Onlangs las ik een spelfout: ouderpartycipatie. Die klonk mij als muziek in de oren. Medewerkers ouderbetrokkenheid zouden willen dat het een feestje was, maar de praktijk blijkt weerbarstig. Zo hoorde ik:
- Ouders klagen aan het hek over van alles wat de school niet of niet goed doet, maar in actie komen?…..Ho maar.
- Wat zou het leuk zijn als al die etnische groepen hier op school elkaar gaan aanvullen in plaats van “aanvallen”, zoals nu soms gebeurt.
- Ik zou dolgraag het gesprek over opvoeding en onderwijs op gang brengen maar in praktijk is dat knap lastig.
Vanuit de overheid wordt ouderbetrokkenheid in het onderwijs gestimuleerd. Onderzoek wijst uit dat ouders een grote invloed hebben op de ontwikkeling en leerprestaties van hun kinderen. Dat geldt voor de betrokkenheid van ouders bij hun kinderen zowel thuis als de school. Het Engels kent de term “education“. Dat gaat over het snijvlak van onderwijs, opvoeding, ontwikkeling en opgroeien van kinderen. Ze kunnen geen van allen zonder elkaar. En dus moeten we op zoek naar de verbinding. Met een mooi woord heet dat partnerschap in educatie. Maar wat is dat en vooral: hoe doe je dat?
Wat is educatief partnerschap?
Jarenlang was de taakverdeling tussen school en ouders gescheiden. Nu is de tendens steeds meer dat opvoeding en onderwijs een gezamenlijke verantwoordelijkheid zijn. Gelijkwaardigheid van ouders en school krijgt steeds meer nadruk. Educatief partnerschap is ‘een proces waarin betrokkenen erop uit zijn elkaar wederzijds te ondersteunen en waarin ze proberen zoveel mogelijk op elkaar af te stemmen, met als doel het leren, de motivatie en de ontwikkeling van leerlingen te bevorderen’.
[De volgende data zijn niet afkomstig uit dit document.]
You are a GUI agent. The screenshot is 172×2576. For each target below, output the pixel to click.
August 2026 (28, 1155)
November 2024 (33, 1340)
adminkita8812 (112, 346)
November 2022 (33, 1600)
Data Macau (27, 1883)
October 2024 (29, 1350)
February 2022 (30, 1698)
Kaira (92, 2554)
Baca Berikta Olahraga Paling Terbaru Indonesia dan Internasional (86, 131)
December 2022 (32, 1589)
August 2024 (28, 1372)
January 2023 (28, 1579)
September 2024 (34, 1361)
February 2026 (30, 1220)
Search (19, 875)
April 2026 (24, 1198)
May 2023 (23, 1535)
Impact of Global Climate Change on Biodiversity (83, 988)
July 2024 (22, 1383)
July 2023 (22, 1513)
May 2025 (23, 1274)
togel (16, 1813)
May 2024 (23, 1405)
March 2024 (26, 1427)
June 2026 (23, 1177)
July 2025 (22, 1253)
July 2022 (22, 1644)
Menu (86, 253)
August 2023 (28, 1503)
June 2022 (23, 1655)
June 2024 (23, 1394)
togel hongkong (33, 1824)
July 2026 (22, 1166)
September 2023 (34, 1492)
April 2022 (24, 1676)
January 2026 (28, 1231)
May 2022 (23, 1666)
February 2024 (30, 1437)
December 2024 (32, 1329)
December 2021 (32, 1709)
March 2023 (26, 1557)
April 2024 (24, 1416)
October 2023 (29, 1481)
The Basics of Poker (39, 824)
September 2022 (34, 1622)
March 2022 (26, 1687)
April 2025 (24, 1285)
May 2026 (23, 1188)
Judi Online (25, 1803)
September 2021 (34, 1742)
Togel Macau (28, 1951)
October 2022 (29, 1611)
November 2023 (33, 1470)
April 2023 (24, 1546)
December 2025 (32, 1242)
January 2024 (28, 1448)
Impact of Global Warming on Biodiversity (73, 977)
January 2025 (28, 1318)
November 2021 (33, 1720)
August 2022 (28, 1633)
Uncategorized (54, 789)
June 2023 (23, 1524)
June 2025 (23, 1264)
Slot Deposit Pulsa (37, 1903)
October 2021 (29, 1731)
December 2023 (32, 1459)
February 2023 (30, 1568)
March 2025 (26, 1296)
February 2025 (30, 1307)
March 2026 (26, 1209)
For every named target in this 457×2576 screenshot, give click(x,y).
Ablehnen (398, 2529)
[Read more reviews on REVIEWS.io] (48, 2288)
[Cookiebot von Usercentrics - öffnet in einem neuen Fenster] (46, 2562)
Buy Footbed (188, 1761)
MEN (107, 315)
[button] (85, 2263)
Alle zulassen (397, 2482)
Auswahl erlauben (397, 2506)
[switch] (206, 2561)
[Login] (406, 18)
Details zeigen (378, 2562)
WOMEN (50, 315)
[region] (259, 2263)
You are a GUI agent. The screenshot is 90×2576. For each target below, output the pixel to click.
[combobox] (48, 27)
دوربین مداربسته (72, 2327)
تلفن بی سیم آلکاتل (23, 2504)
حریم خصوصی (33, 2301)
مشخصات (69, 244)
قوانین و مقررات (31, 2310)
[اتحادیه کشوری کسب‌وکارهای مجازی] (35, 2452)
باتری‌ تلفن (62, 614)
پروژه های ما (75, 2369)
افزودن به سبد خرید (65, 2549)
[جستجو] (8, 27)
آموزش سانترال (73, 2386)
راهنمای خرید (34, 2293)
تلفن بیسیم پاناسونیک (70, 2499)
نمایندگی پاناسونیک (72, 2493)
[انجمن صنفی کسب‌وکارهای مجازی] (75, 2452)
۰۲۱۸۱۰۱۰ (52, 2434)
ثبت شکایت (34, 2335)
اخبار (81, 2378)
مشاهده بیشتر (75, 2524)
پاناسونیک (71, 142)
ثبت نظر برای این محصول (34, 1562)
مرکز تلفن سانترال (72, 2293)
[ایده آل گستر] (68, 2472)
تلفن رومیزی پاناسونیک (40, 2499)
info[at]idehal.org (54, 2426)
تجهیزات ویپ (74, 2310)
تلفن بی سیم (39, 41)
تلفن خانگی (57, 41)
Ouderbetrokkenheid is tweerichtingsverkeer
De Nationale Oudermonitor (2012) laat zien dat ruim een kwart van de ouders geen steun van de school ervaart bij de opvoeding, terwijl zij daar wel behoefte aan hebben. Als scholen zich vaker richten op ouders, blijkt dat zij meer investeren in het onderwijs van hun kinderen. Interessant is dat scholen zelf redelijk tevreden zijn over de betrokkenheid en participatie van ouders.
Ouderbetrokkenheid gaat verder dan ouderparticipatie in de vorm van MR-lidmaatschap, luizen- of leesouder zijn. Ouderbetrokkenheid gaat ook over interesse vanuit de school voor de ouder die worstelt met opvoedingsvragen die aan onderwijs raken. Denk aan items als:
- Waarom zou ik voorlezen?
- Ik maak me zorgen om de leerprestaties van mijn kind. Wat kan ik als ouder bijdragen?
- Hoe bereid ik me voor op de overgang naar de middelbare school?
- Mijn kind spijbelt en ik krijg hem niet op tijd in bed, wat nu?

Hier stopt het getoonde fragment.